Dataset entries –
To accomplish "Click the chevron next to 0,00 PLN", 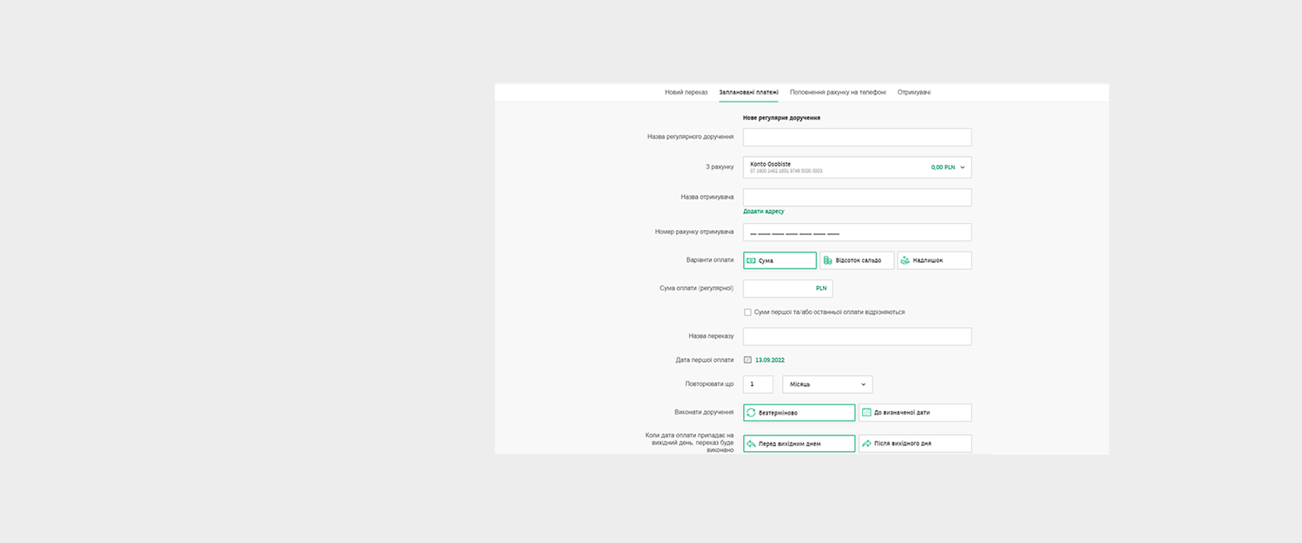I will point(963,167).
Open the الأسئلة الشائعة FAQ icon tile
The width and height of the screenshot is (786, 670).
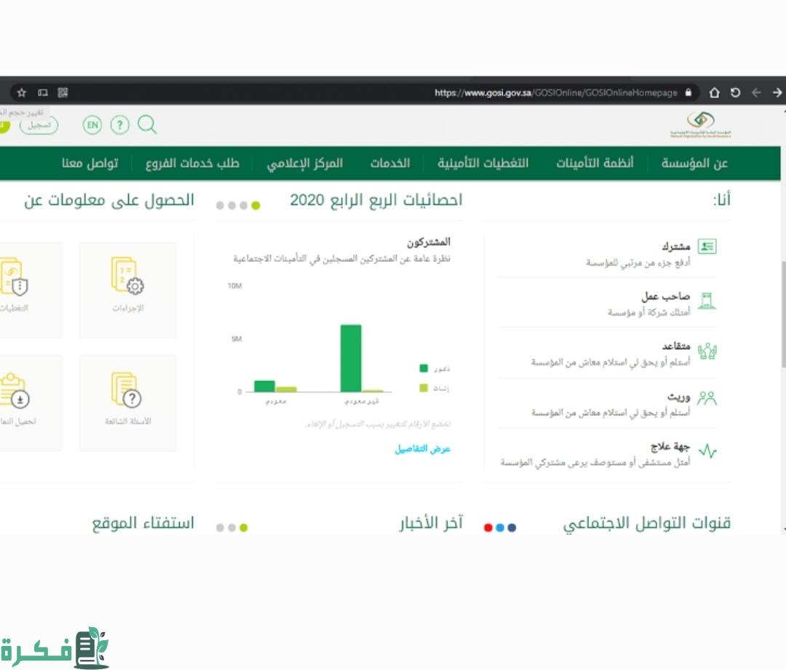pyautogui.click(x=128, y=402)
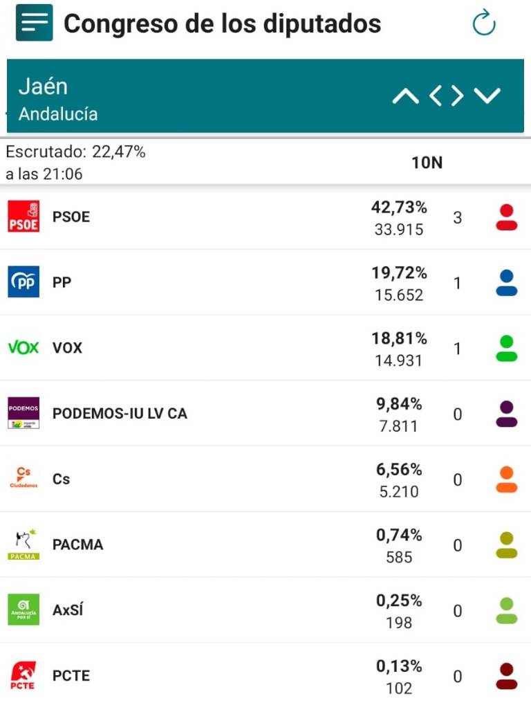The height and width of the screenshot is (705, 531).
Task: Select the Jaén province title
Action: pos(43,86)
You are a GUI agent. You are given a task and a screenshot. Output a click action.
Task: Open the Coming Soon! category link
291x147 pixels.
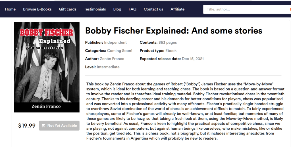pyautogui.click(x=120, y=51)
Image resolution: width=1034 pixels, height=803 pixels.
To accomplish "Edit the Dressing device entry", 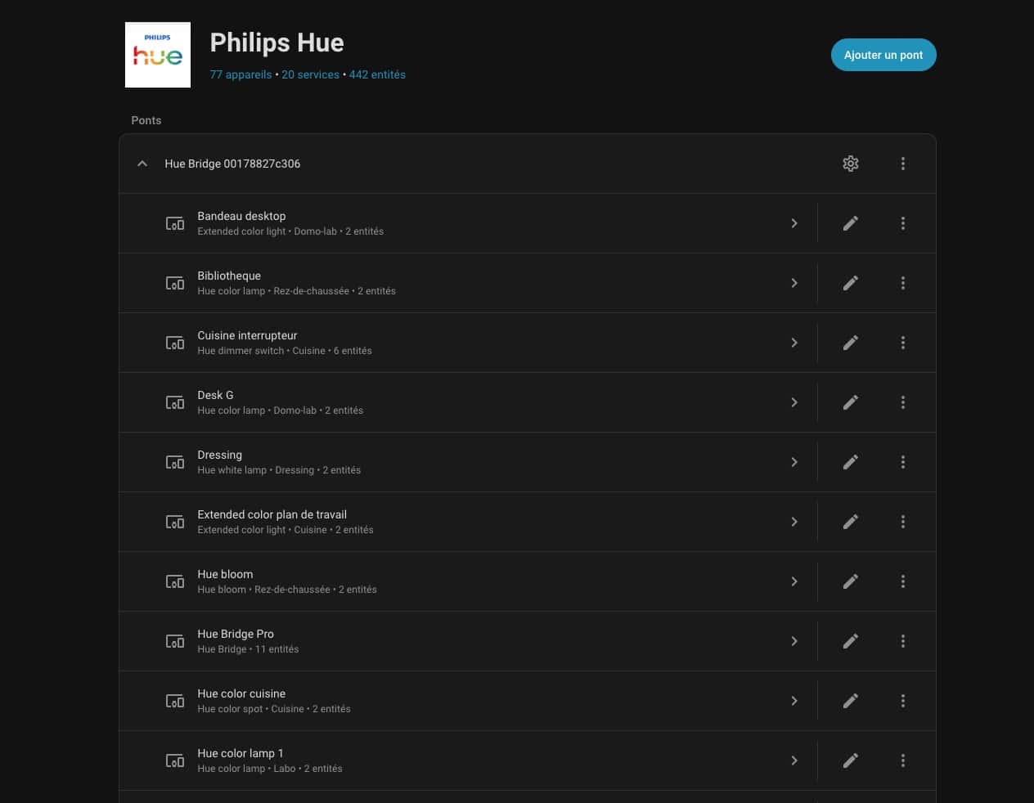I will tap(851, 462).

TO DO –
If a line in the records above has the word "Open", copy it out.

EXERCISE OUTPUT –
Open the الأسئلة الشائعة FAQ icon tile
Task: Open the Coming Soon! category link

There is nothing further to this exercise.